## Source:
----------------
Personal information
- Full name: Tremaine Ryan Alexander Harris
- Nickname: Tre
- Nationality: Canada
- Born: February 10, 1992 (age 34) Toronto, Ontario, Canada
- Height: 1.81 m (5 ft 11 in)
- Weight: 81 kg (179 lb; 12.8 st)

Sport
- Sport: Running
- Club: Project Athletics Track and Field Club

Achievements and titles
- Personal best: 200m: 20.22s (Irapuato 2012) 400m: 46.22s (Victoria 2011)

Medal record
Men's Athletics
Representing Canada
NACAC U-23 Championships
| Gold medal – first place | 2012 Irapuato | 200 m |
Pan American Junior Championships
| Silver medal – second place | 2011 Guadalajara | 4×400 m relay |

= Tremaine Harris =

Canadian track and field athlete

Tremaine Harris (born February 10, 1992) is a Canadian track and field athlete who specializes in the sprint distances.
He is of Jamaican descent and is fluent in English and French.
His personal best for the 200 m (20.22 seconds) is the sixth fastest in Canadian history.
----------------
## Dataset rows:
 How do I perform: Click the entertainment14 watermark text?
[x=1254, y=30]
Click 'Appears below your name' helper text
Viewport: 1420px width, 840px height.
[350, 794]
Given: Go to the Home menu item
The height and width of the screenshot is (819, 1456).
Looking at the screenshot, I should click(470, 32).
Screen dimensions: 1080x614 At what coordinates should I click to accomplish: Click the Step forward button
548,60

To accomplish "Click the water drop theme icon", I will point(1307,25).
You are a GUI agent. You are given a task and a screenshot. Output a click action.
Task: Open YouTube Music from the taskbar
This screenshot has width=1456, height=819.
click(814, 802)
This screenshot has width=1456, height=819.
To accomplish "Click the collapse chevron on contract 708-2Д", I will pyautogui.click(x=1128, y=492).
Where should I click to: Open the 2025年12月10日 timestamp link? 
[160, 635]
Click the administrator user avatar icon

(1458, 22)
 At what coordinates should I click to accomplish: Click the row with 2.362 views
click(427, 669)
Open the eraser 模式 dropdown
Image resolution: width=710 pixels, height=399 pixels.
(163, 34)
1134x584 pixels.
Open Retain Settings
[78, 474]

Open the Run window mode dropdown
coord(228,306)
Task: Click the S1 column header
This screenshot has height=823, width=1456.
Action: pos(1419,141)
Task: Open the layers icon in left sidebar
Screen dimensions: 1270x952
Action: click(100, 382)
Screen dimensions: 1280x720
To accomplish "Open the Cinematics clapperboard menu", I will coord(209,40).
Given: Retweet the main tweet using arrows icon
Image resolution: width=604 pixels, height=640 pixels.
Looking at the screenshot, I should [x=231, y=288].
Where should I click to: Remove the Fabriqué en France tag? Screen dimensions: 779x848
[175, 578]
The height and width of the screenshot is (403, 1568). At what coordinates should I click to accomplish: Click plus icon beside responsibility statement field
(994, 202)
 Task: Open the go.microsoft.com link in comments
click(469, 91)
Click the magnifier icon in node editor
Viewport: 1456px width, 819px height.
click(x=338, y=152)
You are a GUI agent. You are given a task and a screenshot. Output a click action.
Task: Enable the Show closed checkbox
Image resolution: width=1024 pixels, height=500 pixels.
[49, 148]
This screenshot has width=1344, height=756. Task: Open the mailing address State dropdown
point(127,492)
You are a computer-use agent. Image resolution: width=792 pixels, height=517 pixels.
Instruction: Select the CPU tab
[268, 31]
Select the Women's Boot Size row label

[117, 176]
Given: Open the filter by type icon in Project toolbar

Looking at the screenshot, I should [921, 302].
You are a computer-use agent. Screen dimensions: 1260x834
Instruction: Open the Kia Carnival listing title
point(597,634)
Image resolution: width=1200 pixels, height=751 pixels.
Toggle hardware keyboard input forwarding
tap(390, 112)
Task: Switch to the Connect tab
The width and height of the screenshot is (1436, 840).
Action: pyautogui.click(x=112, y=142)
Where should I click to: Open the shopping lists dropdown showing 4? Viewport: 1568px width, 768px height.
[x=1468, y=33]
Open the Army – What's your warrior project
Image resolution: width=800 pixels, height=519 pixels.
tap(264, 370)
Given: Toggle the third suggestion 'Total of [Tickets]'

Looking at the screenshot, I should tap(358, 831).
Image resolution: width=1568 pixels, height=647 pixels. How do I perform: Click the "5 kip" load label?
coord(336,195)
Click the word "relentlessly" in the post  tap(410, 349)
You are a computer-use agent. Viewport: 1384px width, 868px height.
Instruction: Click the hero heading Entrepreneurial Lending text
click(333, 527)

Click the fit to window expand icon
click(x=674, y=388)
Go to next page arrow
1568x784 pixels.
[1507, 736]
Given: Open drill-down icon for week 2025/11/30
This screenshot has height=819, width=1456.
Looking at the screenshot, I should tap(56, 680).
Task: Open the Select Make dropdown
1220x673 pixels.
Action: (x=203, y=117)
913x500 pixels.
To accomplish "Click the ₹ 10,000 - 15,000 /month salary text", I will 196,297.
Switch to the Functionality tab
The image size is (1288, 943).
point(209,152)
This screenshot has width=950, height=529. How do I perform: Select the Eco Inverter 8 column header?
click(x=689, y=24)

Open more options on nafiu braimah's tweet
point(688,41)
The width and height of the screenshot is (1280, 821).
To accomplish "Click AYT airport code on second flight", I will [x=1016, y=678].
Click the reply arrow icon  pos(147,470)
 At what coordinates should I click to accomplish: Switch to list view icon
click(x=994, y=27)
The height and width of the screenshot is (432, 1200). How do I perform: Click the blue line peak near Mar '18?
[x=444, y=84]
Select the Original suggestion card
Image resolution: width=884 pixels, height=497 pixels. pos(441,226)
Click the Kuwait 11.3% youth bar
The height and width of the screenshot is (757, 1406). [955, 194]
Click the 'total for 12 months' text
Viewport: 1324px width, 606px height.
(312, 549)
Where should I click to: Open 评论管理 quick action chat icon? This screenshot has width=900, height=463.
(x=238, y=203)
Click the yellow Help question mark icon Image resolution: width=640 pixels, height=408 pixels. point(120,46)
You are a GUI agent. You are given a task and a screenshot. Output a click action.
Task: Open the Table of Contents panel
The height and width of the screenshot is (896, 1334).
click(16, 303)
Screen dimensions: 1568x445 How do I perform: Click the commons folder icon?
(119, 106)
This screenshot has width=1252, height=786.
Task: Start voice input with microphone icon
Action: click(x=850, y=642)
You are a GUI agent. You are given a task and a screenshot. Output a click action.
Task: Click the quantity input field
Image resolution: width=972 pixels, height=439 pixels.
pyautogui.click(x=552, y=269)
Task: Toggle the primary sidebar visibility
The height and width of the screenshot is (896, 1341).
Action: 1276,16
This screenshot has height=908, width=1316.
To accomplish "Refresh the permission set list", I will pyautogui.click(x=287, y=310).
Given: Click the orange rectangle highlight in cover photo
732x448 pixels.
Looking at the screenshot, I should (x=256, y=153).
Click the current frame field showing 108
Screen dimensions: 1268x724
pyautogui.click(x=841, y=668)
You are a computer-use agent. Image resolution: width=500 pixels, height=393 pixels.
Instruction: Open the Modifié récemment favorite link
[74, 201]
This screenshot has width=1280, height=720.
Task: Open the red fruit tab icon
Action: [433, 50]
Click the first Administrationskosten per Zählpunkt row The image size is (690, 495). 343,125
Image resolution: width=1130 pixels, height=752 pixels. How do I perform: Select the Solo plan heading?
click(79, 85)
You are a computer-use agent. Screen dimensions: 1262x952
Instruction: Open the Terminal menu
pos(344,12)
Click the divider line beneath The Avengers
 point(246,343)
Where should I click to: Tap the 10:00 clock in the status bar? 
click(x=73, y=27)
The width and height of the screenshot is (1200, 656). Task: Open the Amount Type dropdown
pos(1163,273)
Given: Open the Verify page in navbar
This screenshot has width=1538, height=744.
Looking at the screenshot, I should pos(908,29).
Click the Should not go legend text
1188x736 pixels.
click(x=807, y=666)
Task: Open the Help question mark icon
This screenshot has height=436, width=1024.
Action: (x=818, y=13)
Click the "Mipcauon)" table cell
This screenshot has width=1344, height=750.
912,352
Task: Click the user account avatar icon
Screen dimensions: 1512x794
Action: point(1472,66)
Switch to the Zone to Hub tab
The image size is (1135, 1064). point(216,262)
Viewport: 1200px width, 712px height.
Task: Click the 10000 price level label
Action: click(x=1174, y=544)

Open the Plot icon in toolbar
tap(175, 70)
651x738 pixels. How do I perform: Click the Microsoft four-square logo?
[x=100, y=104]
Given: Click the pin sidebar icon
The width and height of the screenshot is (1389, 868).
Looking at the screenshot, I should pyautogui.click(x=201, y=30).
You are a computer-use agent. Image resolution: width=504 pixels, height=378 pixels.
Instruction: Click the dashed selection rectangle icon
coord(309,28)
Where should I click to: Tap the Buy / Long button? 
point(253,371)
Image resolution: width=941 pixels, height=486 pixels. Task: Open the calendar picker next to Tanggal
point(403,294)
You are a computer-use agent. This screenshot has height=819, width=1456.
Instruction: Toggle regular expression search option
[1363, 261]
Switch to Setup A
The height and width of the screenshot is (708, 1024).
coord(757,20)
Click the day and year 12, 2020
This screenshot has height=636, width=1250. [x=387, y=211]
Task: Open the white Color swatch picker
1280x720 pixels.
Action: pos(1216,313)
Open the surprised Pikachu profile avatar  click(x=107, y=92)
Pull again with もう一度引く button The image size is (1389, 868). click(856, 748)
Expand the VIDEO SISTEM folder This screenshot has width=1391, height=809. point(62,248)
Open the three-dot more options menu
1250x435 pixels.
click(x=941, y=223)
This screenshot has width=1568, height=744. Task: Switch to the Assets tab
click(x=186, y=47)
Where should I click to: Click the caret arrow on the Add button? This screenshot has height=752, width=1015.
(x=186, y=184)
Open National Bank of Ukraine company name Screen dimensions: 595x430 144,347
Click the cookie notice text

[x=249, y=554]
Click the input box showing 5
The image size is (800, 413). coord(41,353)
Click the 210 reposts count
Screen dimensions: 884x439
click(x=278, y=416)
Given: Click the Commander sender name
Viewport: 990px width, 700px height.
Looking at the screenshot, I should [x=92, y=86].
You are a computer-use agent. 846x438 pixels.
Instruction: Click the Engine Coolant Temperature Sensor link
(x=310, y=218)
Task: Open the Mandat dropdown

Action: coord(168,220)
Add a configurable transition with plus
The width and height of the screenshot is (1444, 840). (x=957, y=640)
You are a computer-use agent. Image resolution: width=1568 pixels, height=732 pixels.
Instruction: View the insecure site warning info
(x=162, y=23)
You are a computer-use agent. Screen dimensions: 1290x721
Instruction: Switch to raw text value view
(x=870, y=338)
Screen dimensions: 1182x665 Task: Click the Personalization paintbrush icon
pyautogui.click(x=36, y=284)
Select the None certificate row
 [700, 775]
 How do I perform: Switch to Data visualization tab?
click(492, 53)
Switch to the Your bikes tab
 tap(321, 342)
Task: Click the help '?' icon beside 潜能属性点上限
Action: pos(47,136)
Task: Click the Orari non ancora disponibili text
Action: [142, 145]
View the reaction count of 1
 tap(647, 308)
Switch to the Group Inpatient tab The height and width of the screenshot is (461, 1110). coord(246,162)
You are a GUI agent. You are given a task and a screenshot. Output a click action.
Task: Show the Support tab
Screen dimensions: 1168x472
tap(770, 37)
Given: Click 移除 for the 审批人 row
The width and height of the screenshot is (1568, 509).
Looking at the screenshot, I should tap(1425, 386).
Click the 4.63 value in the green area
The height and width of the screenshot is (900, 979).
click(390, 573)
----------------
## Problems to solve:
**A.** According to the Tremaine Harris profile, what makes his 200 m personal best stand out? Answer in one to three sentences.
**B.** In the Tremaine Harris profile, where and in what year did he set his 400 m personal best?
**C.** Reproduce the passage of the Tremaine Harris profile starting at "Personal information" and ending at "46.22s (Victoria 2011)".

## Answers for this exercise:
**A.** His 200 m personal best of 20.22 seconds, set in Irapuato in 2012, is the sixth fastest in Canadian history.

**B.** Victoria, 2011.

**C.**
Personal information
- Full name: Tremaine Ryan Alexander Harris
- Nickname: Tre
- Nationality: Canada
- Born: February 10, 1992 (age 34) Toronto, Ontario, Canada
- Height: 1.81 m (5 ft 11 in)
- Weight: 81 kg (179 lb; 12.8 st)

Sport
- Sport: Running
- Club: Project Athletics Track and Field Club

Achievements and titles
- Personal best: 200m: 20.22s (Irapuato 2012) 400m: 46.22s (Victoria 2011)